Vendredi 20 mai
À quoi reconnaît-on les grands bourgeois ? Au besoin qu’ils ont de raconter et de se raconter que les personnes qu’ils exploitent sont des amis. Que s’ils peuvent se permettre d’avoir recours à leurs services de subalternes, leurs compétences de sous fifres, c’est parce qu’à l’origine, une relation forte et totalement désintéressée les a liés. On peut en être sûr, plus ils vantent les qualités humaines de ceux dont ils parlent, plus ils les usent.
La baby-sitter est un peu perdue dans ses études, mais tellement calme et attentionnée. Quand on rentre tard le soir, plutôt que de la réveiller et de lui payer le taxi on aime autant la laisser dormir. C’est bien normal. Elle a une chambre – sa chambre – à l’étage, près de celle des enfants. Le matin, ils sont ravis quand avant de partir elle les accompagne à l’école. Le jardinier est un immigré marocain, un brave homme très travailleur. On a voulu l’aider à obtenir ses papiers. Il n’avait pas d’emploi, sa femme était enceinte. C’était il y a vingt ans, on ne l’a jamais regretté. Ils viennent garder le chien quand on part en vacances. Soan est le fils de la concierge. Il traînait un peu après avoir arrêté l’école.

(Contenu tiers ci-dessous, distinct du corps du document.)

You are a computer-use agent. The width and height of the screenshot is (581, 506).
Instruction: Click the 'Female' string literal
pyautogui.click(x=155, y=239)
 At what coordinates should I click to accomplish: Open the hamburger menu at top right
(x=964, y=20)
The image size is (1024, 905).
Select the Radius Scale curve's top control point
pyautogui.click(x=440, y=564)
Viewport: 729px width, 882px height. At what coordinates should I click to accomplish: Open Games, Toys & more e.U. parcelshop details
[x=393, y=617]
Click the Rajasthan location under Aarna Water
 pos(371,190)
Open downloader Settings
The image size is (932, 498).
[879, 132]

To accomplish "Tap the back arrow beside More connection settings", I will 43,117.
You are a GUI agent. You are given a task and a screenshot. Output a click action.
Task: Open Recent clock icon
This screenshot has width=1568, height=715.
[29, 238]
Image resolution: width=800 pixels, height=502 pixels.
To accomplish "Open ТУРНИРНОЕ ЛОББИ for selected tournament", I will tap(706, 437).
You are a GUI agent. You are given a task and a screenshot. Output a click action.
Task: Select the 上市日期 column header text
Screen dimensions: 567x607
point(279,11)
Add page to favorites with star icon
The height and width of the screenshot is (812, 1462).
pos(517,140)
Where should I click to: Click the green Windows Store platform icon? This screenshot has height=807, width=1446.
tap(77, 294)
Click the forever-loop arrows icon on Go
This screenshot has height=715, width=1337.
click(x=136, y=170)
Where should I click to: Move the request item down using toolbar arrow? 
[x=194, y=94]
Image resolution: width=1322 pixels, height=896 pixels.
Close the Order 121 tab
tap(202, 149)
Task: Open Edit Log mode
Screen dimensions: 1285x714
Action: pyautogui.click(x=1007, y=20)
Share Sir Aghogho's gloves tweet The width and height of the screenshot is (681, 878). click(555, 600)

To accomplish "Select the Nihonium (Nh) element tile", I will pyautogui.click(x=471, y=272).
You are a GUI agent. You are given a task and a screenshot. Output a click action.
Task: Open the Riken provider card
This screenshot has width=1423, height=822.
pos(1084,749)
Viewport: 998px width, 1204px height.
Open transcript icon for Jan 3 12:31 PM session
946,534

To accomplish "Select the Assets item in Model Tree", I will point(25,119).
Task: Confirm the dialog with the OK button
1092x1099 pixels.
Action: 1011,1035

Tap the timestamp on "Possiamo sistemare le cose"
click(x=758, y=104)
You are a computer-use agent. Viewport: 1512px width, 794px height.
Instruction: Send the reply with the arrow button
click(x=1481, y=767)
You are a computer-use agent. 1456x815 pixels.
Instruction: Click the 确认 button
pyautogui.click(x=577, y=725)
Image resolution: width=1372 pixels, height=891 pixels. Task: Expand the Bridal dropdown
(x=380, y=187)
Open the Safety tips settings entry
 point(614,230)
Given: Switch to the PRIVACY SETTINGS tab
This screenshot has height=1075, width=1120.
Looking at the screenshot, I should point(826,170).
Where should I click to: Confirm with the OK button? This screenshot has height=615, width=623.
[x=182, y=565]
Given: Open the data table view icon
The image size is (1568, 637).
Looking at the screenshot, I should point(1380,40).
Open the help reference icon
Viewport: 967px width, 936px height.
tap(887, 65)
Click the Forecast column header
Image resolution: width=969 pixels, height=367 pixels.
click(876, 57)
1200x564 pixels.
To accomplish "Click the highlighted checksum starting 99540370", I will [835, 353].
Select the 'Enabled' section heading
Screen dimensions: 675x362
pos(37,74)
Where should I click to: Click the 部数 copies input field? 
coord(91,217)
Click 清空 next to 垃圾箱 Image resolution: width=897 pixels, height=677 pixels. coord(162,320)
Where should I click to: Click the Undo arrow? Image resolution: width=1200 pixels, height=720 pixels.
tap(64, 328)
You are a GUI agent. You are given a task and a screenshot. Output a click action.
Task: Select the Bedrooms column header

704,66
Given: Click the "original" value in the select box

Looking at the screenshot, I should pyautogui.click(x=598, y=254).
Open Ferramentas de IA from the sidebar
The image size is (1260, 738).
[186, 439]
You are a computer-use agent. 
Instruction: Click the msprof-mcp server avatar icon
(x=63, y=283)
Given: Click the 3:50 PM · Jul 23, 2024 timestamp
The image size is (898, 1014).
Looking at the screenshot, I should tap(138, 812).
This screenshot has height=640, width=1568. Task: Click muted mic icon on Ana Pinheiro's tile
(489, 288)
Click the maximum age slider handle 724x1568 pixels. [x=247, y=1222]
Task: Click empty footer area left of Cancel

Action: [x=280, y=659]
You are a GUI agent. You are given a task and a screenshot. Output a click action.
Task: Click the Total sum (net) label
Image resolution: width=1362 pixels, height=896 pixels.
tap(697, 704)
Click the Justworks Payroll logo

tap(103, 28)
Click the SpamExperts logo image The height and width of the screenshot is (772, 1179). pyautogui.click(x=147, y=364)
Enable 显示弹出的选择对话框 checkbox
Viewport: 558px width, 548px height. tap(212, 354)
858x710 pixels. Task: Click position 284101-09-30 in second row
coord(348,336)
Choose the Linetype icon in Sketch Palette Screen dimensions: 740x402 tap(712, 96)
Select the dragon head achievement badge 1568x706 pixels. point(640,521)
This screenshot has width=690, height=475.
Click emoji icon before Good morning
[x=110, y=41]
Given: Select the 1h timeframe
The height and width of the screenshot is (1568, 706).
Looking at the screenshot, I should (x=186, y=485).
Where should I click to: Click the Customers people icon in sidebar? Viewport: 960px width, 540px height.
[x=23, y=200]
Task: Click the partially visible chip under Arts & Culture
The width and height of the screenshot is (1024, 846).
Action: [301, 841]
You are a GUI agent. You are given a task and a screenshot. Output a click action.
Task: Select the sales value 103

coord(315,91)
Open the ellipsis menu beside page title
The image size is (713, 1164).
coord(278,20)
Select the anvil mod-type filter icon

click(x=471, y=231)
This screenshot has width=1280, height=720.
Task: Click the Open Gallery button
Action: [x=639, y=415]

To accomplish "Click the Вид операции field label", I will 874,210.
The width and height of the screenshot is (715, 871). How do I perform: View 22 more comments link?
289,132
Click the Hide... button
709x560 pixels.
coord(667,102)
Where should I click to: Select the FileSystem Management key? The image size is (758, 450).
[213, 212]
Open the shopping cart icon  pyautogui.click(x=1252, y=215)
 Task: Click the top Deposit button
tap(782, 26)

Chaque jour on voyait sa mère s’inquiéter un peu plus pour lui. Nous l’apprécions beaucoup. C’est une femme pleine d’humanité. Elle a élevé son fils seule. On la sentait dépassée. Soan nous l’avons vu grandir. Alors on a proposé de l’installer quelques temps dans la dépendance de notre maison de campagne. Il y a trouvé une certaine sérénité. De temps en temps il fait des petits travaux d’entretien dans la propriété.
J’aimerais qu’Élodie soit une bourgeoise. De sa famille je ne veux rien dire, ou le moins possible. Elle-même n’en parle jamais. On ignore si elle a perdu ses parents ou si elle a rompu avec eux. Cependant il faut qu’elle ait ça : au moins ça. Ce marqueur odieux, la dernière trace, indélébile, de son appartenance. Qu’elle montre une affection soudaine pour des petites gens, des gens qui n’auraient a priori aucune raison de faire partie de sa vie et dont la présence dans son entourage serait tout à fait incompréhensible si on ne sentait pas qu’au bout du compte elle se sert d’eux. Cette impression serait provoquée par de minimes remarques, des faits si ténus qu’ils agiraient sur le lecteur à la lisière de sa conscience. Il n’en faudrait pas plus.
Notre impression viendrait surtout du narrateur. Bien conscient quant à lui de la petite escroquerie affective qu’opère la femme qu’il aime, il ne peut s’empêcher de s’en agacer. Tout d’abord par jalousie. Que font tous ces intrus sur son chemin ? Pourquoi en ramène-t-elle toujours ? Quel besoin de frayer avec eux ? Mais aussi, bien sûr, parce que la crainte le ronge de faire lui-même partie de la catégorie, la mauvaise, de ceux qu’elle finira par essorer.